● Problem to work on: Would you please transcribe the records below exactly, leaving out the pictures?

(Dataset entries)
- - - - - - -

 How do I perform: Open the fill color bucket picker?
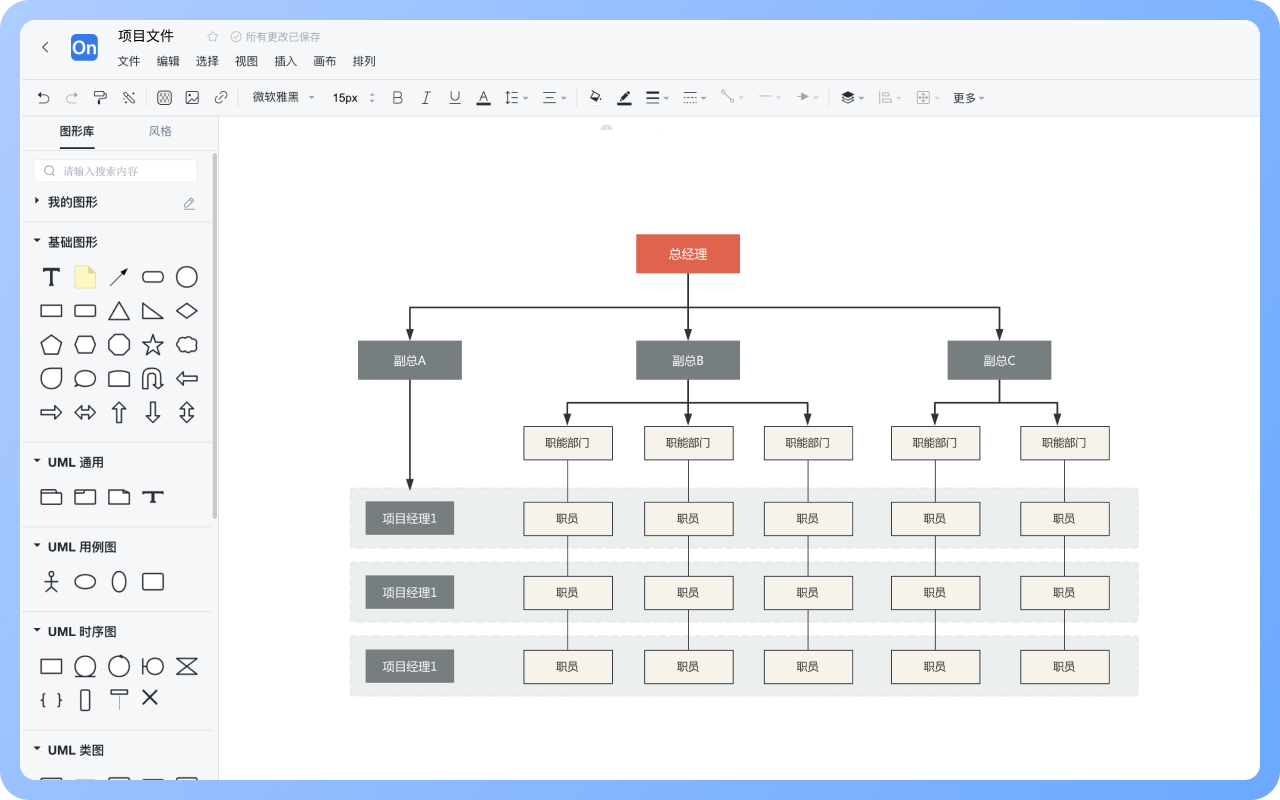click(596, 98)
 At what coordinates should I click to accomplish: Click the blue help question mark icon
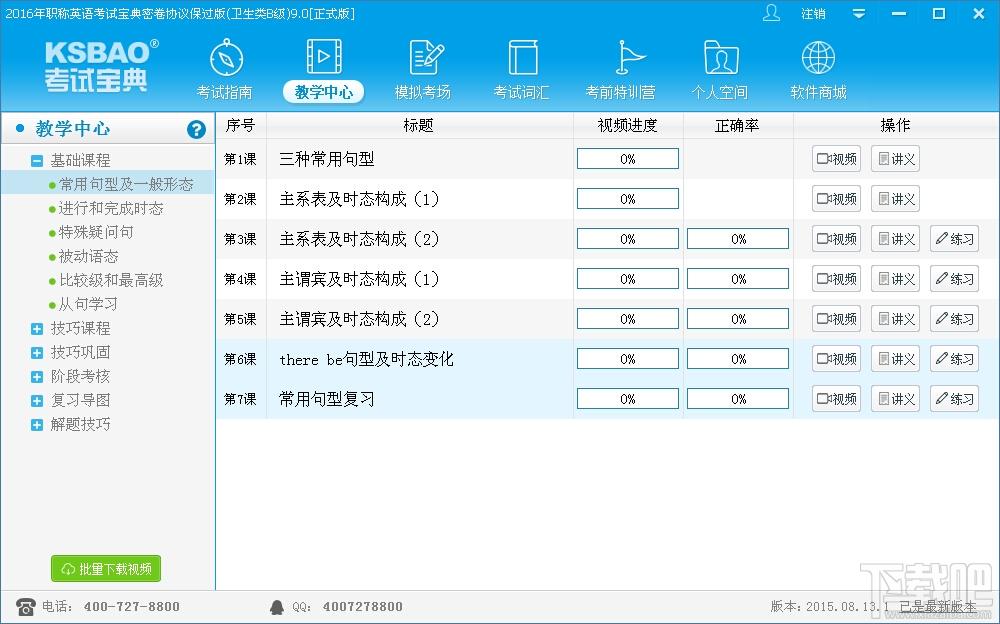coord(196,129)
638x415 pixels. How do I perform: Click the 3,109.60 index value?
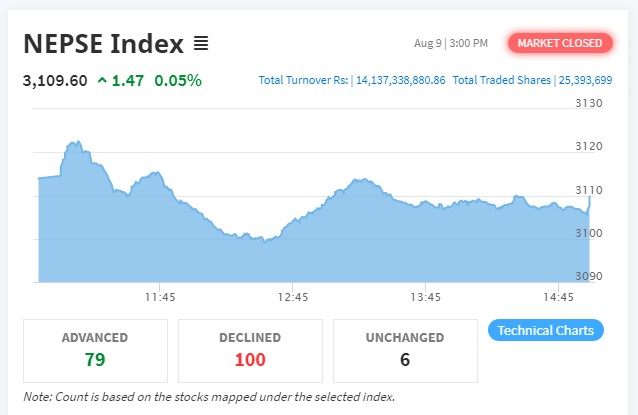click(55, 80)
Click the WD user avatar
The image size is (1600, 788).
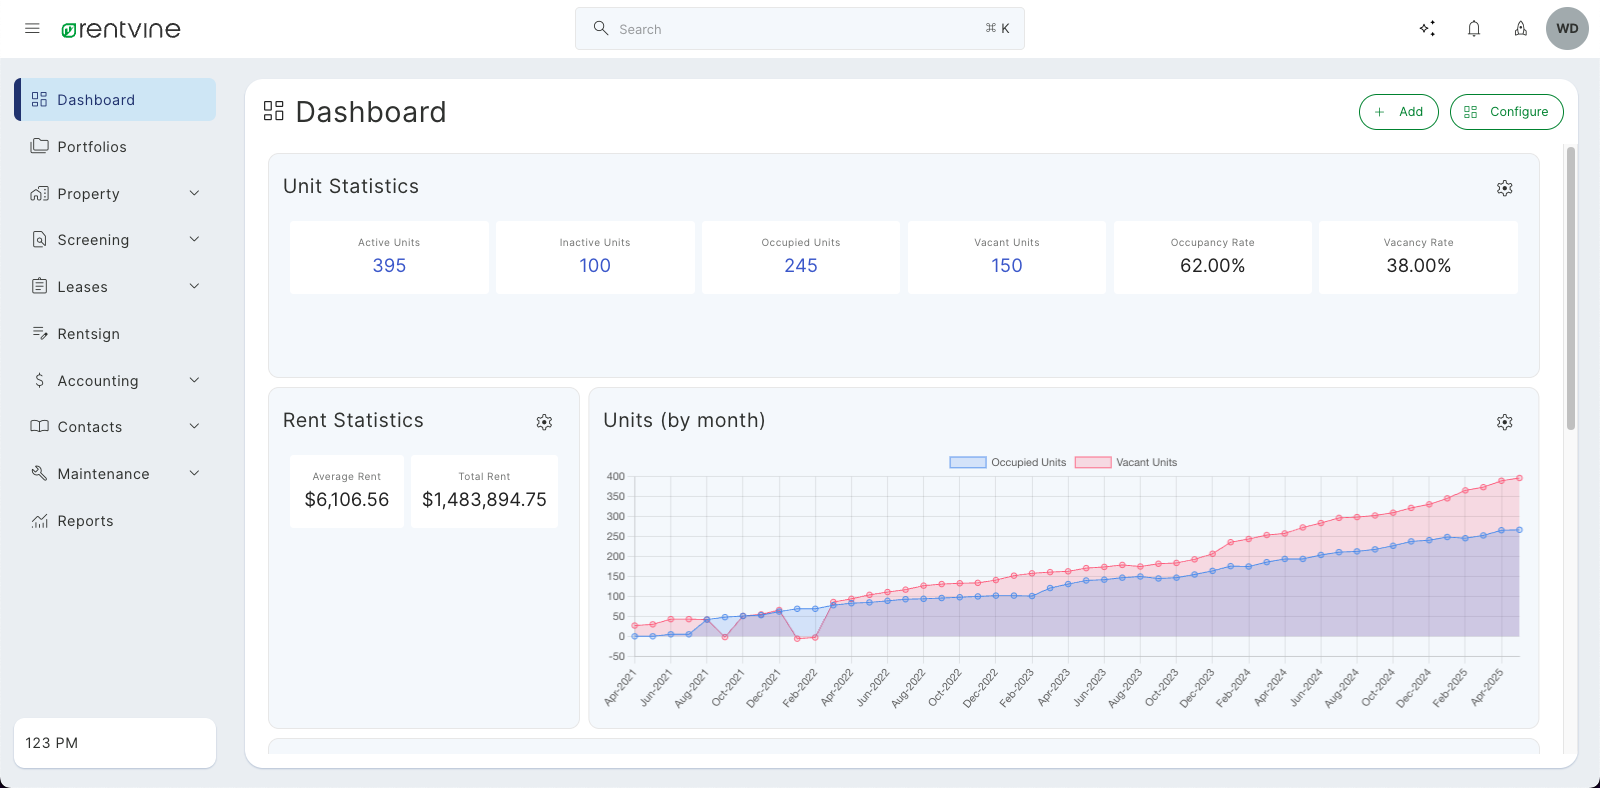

- - - - - - -

● Answer to this task:
 How do I perform: Open the fill color bucket picker?
click(596, 98)
 At what coordinates should I click to accomplish: Click the blue help question mark icon
coord(196,129)
638x415 pixels. How do I perform: Click the 3,109.60 index value?
click(55, 80)
Click the WD user avatar
The image size is (1600, 788).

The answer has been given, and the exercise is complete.